Si toda esa energía que han desplegado hombres de iglesia en las últimas semanas para que se penalice con cárcel a toda mujer o médico que interrumpa un aborto aún en peligro de muerte de la madre, se invirtiera para promover realmente la vida de los dominicanos más vulnerables y desprotegidos, estaríamos ante una verdadera cruzada de amor. Y digo hombres conscientemente, porque las mujeres de las iglesias están en este debate como las han mantenido siempre, a medias, casi escondidas, como ciudadanas de segunda categoría, sometidas al sabio magisterio masculino.
Es que las iglesias, relevantemente las del mundo islámico y católico, no han podido trascender la concepción y cultura machista primitiva de la subordinación de la mujer, justificada apenas como receptáculo del desahogo sexual para la concepción y preservación de la especie. Ese es su penoso destino, El vergonzoso sexo sólo se justifica para la procreación, y si el hijo de Dios habría de venir al mundo, tuvo que nacer de una virgen, incontaminado. Quiso ser uno más entre los humanos y padecer y morir por las vilezas de los hombres, pero de ninguna forma igualarse en el pecaminoso origen de la vida.
Es comprensible que muchos no hayan podido liberarse de los atavismos culturales milenarios. Pero penoso que no comprendan que su cruzada solo sirve para reafirmar la profunda desigualdad que sufren la mayoría de las mujeres dominicanas, en una de las sociedades más inequitativas del continente, líder en crecimiento excluyente, como certifican todos los estudios, desde las Naciones Unidas al Banco Mundial.
Podrían concentrar su atención en predicarle la abstención absoluta del aborto a sus propias feligreses, sin intentar imponérselo a toda la sociedad, porque deberían saber que creyentes y no creyentes apelan por decenas de miles cada año a interrumpir el embarazo, de manera muy desigual: las de clases medias y altas con asistencia de primera en consultorios y clínicas, en el país y en el extranjero, porque hasta en el vecindario esa práctica está despenalizada; pero la mayoría, las mujeres pobres y cuasi pobres, tiene que acudir a los curanderos y automedicación para llegar a los hospitales desangrándose y obligar a una atención que de lo contrario se les negaría en aras de la ley.
Podemos apostar que el cien por ciento de las mujeres no quieren tener que abortar, y en la mayoría de los casos, son víctimas de embarazos no deseados o inconvenientes, por ignorancia; porque iglesias poderosas impiden que se imparta educación sexual en las escuelas, a lo que se pliegan por simple oportunismo la mayoría de los agentes políticos; porque además impiden que el Estado les facilite anticonceptivos, los que todavía no se pueden vender en la red de farmacias estatales.

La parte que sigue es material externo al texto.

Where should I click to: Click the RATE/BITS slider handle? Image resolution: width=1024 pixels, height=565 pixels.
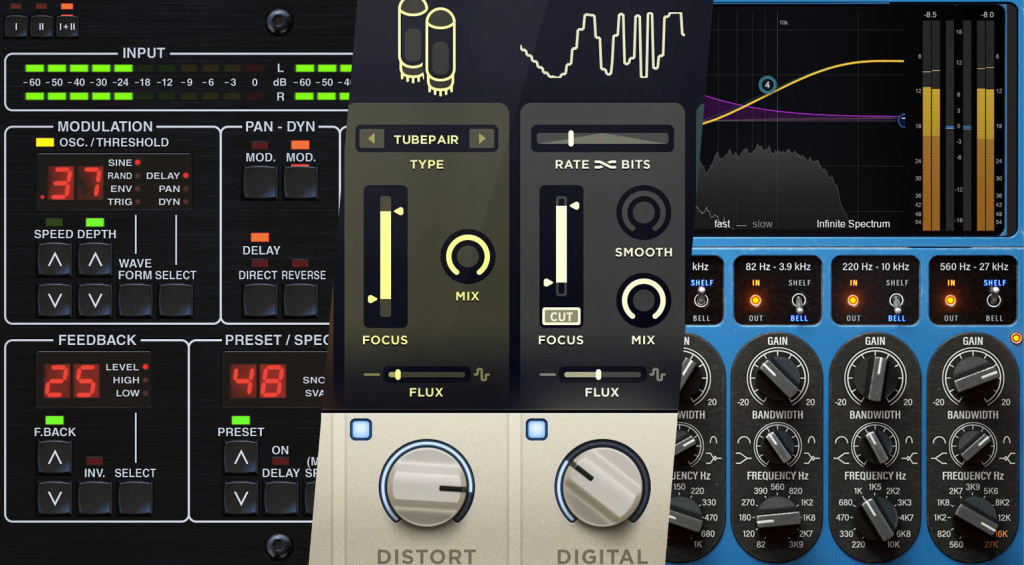click(x=571, y=138)

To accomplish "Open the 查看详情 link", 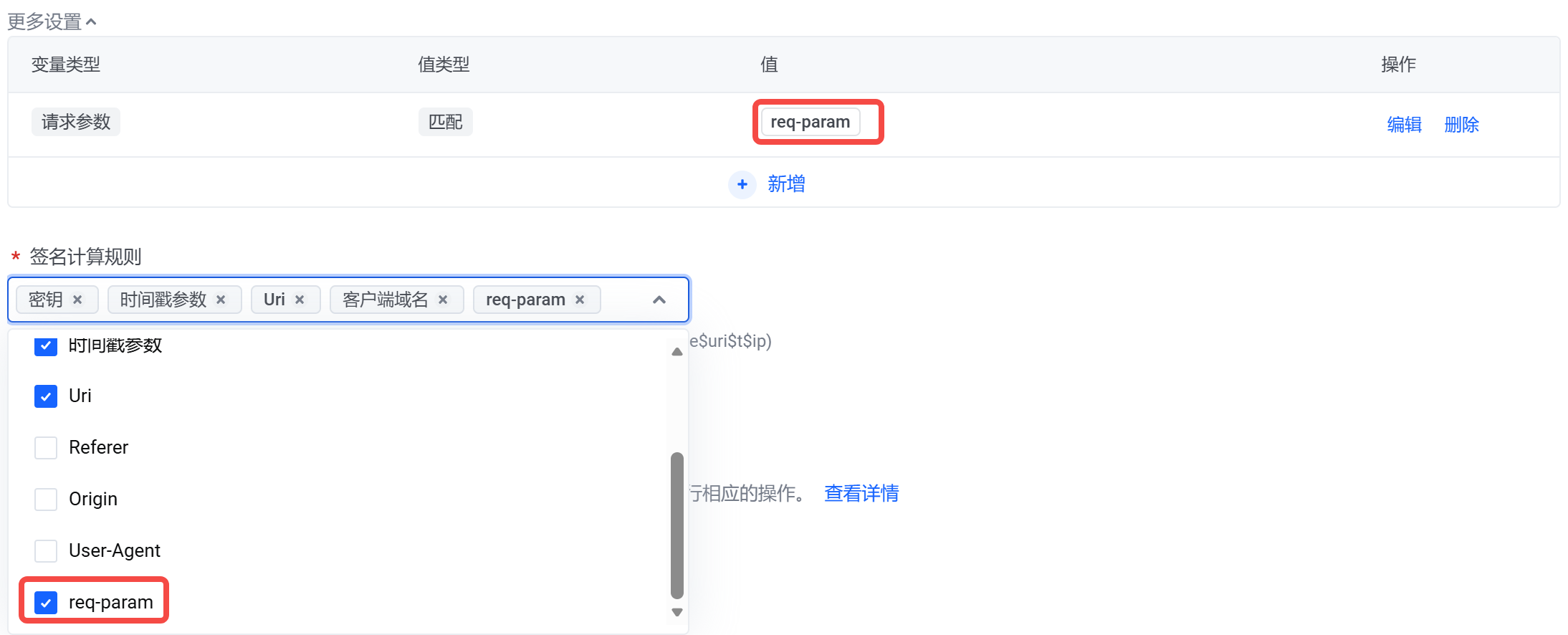I will pyautogui.click(x=861, y=493).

Se embarazan a destiempo, somos líderes también en embarazos de niñas y adolescentes, por violación e incesto incentivados por las condiciones de hacinamiento en que viven, por su extrema vulnerabilidad y dependencia de los arrebatos machistas.
Todos esos religiosos deberían empeñar sus energías en luchar por la vida de mujeres, niños y niñas pobres, para eliminar las condiciones que generan el aborto. Llegar al extremo de negarlo absolutamente, aún cuando esté en riesgo la vida de una madre, casi siempre con otros hijos, no es una efectiva campaña por la vida, sino por la muerte.
Esa campaña es en aras de la desigualdad. Porque mujeres de clase media y alta que quieran salvar su vida o su dignidad tras una violación o por una deformación del feto, van a encontrar un médico de confianza que le ayude. Pretenden imponer una legislación para las más pobres y desprotegidas. Que por cierto seguirán utilizando los métodos primitivos, aún corriendo el riesgo de la muerte, porque están conscientes de que esa penalización es inútil, por lo difícil que resultaría probarle el pecado-delito y encarcelarlas. ¿No está el aborto prohibido absolutamente? ¿Y cuántas sentencias se han pronunciado?